» Problem to work on:
Find the lines below that include the word "color" and report how many there are, with no other text.

___ Material for this task

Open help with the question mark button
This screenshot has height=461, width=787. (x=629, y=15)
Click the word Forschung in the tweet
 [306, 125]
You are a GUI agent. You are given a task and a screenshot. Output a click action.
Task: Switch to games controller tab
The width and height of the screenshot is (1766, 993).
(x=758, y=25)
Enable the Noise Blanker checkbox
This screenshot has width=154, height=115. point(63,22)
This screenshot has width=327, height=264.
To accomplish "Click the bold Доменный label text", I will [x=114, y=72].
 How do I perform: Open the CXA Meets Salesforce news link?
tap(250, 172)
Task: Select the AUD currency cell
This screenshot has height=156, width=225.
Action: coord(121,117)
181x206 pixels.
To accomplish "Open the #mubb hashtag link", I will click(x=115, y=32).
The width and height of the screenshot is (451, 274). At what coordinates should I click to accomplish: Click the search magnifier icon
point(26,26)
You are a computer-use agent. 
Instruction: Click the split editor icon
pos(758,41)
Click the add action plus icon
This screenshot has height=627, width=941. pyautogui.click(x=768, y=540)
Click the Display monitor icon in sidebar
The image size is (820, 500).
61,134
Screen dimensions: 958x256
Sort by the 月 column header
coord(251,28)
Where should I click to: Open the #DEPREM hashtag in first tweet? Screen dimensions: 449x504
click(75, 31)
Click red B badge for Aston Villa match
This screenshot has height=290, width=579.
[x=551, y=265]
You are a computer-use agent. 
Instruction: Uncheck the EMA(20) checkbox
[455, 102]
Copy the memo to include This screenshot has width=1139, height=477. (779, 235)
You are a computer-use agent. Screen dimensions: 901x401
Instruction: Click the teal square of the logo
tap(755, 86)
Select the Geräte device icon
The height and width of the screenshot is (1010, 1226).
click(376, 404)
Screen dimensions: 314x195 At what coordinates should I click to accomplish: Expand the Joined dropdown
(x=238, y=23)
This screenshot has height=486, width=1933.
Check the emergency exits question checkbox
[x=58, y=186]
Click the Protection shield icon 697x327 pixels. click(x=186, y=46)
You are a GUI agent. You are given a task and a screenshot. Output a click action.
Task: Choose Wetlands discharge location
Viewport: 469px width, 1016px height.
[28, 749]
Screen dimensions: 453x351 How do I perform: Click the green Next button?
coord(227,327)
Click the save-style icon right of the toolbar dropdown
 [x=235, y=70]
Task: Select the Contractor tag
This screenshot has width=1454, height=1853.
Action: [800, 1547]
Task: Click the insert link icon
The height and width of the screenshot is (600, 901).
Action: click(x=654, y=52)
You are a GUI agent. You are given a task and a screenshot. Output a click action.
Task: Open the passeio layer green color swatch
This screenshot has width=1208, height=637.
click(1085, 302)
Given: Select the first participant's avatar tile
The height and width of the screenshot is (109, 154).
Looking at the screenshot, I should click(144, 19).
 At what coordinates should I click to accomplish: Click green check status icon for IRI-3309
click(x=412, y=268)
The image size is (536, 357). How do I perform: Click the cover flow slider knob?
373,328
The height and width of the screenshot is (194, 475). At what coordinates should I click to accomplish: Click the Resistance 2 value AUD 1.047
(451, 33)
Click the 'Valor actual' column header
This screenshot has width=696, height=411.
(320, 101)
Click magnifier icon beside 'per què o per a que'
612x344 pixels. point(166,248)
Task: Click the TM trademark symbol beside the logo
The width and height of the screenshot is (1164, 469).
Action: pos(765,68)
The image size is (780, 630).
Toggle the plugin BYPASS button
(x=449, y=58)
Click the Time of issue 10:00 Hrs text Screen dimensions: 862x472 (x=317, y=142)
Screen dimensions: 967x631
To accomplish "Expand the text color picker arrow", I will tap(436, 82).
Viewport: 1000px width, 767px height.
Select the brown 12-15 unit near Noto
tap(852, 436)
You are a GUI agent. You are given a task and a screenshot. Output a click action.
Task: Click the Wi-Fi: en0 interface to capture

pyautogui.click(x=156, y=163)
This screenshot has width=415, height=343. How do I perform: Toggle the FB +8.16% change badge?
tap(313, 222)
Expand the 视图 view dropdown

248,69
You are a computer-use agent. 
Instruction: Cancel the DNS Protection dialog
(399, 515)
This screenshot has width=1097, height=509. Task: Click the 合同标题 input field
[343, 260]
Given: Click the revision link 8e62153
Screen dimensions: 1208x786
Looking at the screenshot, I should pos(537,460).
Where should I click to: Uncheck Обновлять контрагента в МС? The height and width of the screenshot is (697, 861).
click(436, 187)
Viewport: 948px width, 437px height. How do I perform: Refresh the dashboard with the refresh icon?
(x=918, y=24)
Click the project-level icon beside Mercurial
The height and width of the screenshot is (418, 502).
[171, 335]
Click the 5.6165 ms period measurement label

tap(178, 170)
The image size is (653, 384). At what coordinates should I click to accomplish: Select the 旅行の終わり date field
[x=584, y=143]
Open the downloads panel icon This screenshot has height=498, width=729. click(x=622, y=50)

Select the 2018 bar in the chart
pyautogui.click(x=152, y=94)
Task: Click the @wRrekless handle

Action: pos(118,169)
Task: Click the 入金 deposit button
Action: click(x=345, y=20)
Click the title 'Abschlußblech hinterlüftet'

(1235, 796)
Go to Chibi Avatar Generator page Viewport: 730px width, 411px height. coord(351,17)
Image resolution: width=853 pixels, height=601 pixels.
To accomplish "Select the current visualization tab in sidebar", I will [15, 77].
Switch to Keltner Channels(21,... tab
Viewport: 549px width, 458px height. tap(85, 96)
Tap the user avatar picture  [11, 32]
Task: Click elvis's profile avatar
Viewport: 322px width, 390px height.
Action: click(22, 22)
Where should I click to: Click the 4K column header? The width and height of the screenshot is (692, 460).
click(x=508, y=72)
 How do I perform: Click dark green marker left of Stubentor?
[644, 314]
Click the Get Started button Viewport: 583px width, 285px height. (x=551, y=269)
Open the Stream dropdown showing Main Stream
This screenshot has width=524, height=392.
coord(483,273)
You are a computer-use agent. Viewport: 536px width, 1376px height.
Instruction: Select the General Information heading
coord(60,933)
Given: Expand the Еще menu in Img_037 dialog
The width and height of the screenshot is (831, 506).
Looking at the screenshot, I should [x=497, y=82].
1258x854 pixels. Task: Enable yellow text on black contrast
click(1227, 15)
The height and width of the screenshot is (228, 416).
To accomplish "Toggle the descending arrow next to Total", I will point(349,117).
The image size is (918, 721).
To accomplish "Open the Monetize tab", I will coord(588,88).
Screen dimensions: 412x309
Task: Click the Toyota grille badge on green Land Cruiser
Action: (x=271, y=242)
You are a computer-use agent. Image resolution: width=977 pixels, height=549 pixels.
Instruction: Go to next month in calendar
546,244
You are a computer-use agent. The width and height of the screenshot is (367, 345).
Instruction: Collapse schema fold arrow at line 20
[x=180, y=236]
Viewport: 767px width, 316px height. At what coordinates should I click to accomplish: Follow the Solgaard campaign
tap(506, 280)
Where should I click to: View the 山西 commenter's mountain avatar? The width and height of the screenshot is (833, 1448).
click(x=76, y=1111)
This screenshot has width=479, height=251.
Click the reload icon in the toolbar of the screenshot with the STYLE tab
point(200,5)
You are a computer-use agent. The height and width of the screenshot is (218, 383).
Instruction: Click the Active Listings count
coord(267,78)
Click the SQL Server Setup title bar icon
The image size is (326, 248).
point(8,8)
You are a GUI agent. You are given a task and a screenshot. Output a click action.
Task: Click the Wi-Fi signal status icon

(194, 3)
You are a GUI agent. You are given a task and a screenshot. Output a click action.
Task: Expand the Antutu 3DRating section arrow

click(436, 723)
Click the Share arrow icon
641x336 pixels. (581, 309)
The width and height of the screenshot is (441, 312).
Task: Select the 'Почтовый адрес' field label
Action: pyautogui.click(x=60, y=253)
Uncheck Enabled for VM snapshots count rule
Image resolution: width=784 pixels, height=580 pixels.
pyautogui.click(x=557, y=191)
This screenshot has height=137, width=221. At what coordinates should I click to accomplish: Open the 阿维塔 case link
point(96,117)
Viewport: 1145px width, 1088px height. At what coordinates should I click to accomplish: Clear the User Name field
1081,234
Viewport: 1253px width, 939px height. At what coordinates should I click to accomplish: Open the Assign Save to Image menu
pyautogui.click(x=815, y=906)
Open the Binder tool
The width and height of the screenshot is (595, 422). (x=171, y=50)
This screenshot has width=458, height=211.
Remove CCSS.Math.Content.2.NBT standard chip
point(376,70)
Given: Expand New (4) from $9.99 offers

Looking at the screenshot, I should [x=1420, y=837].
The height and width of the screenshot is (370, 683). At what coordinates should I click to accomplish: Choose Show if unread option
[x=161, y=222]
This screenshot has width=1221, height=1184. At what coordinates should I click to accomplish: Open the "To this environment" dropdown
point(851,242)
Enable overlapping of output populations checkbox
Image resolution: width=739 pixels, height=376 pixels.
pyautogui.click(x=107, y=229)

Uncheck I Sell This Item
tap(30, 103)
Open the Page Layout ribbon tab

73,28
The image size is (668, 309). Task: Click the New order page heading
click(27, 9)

______

» Final answer:
2